## Passage shown:
The Alamance-Burlington school system is offering a $10,000 bonus in hopes of hiring teachers to fill critical teaching positions for the upcoming school year.
ABSS superintendent Dr. Dain Butler announced Friday that the $10,000 signing bonuses will be offered to newly-hired teachers in the following positions:
• Middle and high school Career and Technical Education;
• Middle and high school math and science;
• Core classroom teachers in Title I elementary schools;
• Exceptional children’s teachers;
• Speech and language pathologists; occupational therapists; and psychologists.
ABSS currently has more than 100 teaching vacancies in all 37 schools, which now include the Alamance Virtual School based at Sellars-Gunn Education Center in Burlington.
System-wide, ABSS had a total of 330 vacancies as of Monday, though signing bonuses are not being offered for all positions.
ABSS will use part of its stimulus funding from the federal Elementary and Secondary School Emergency Relief (ESSER III) package passed by Congress last year to pay for the bonuses for most teaching positions, while reimbursements from Medicaid Administrative Claims will be used to fund the signing bonuses for EC teachers, Butler said Friday.
The bonuses will be split in half, with $5,000 paid upon hiring and the remaining $5,000 paid in May 2023, Butler explained. “Districts across the country are attempting to fill similar positions as fewer people are choosing to enter the profession,” he noted. “Our hope is that these bonuses, coupled with our exceptional teacher support programs, will be an extra incentive to attract the best educators to ABSS.”

School board members had previously voted late last fall to give every existing ABSS employees a $3,000 bonus, for a total of $10.5 million. That bonus was included with each employee’s December 2021 paycheck and, like the signing bonus being offered for prospective new hires, was also funded by the ESSER III stimulus money that ABSS received last year.
“The board is aware of this initiative and each person who is hired will be approved by the board on our personnel report,” Butler told The Alamance News Tuesday.

## Requirement 1:
List the position categories that the article on teacher signing bonuses names as eligible for the $10,000 bonus.
## Requirement 2:
From the article on teacher signing bonuses, quote everything from "ABSS superintendent Dr." down to "for all positions.".
Nothing in the stored items is needed for this work.

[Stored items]
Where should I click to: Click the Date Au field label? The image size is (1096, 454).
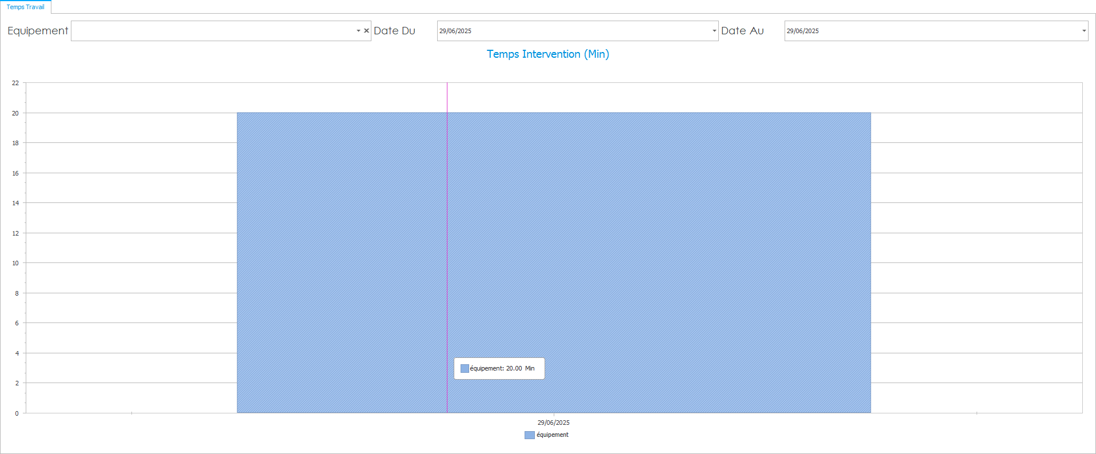[742, 31]
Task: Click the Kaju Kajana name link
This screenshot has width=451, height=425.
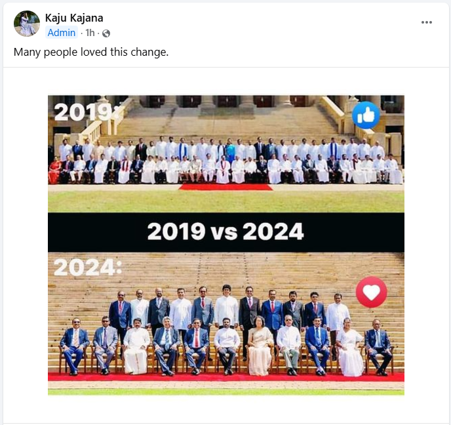Action: tap(74, 18)
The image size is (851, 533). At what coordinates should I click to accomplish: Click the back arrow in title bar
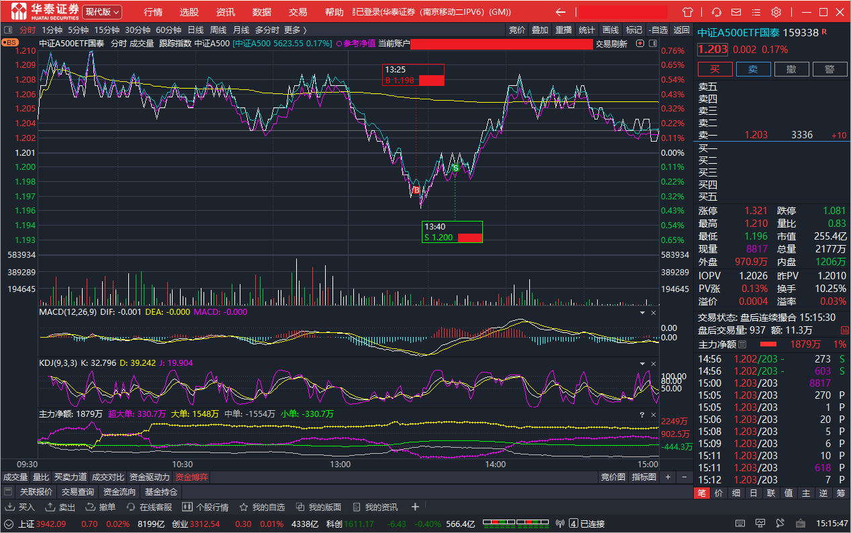pos(561,12)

## Task response 1:
- Middle and high school Career and Technical Education
- Middle and high school math and science
- Core classroom teachers in Title I elementary schools
- Exceptional children's teachers
- Speech and language pathologists; occupational therapists; and psychologists

## Task response 2:
ABSS superintendent Dr. Dain Butler announced Friday that the $10,000 signing bonuses will be offered to newly-hired teachers in the following positions:
• Middle and high school Career and Technical Education;
• Middle and high school math and science;
• Core classroom teachers in Title I elementary schools;
• Exceptional children’s teachers;
• Speech and language pathologists; occupational therapists; and psychologists.
ABSS currently has more than 100 teaching vacancies in all 37 schools, which now include the Alamance Virtual School based at Sellars-Gunn Education Center in Burlington.
System-wide, ABSS had a total of 330 vacancies as of Monday, though signing bonuses are not being offered for all positions.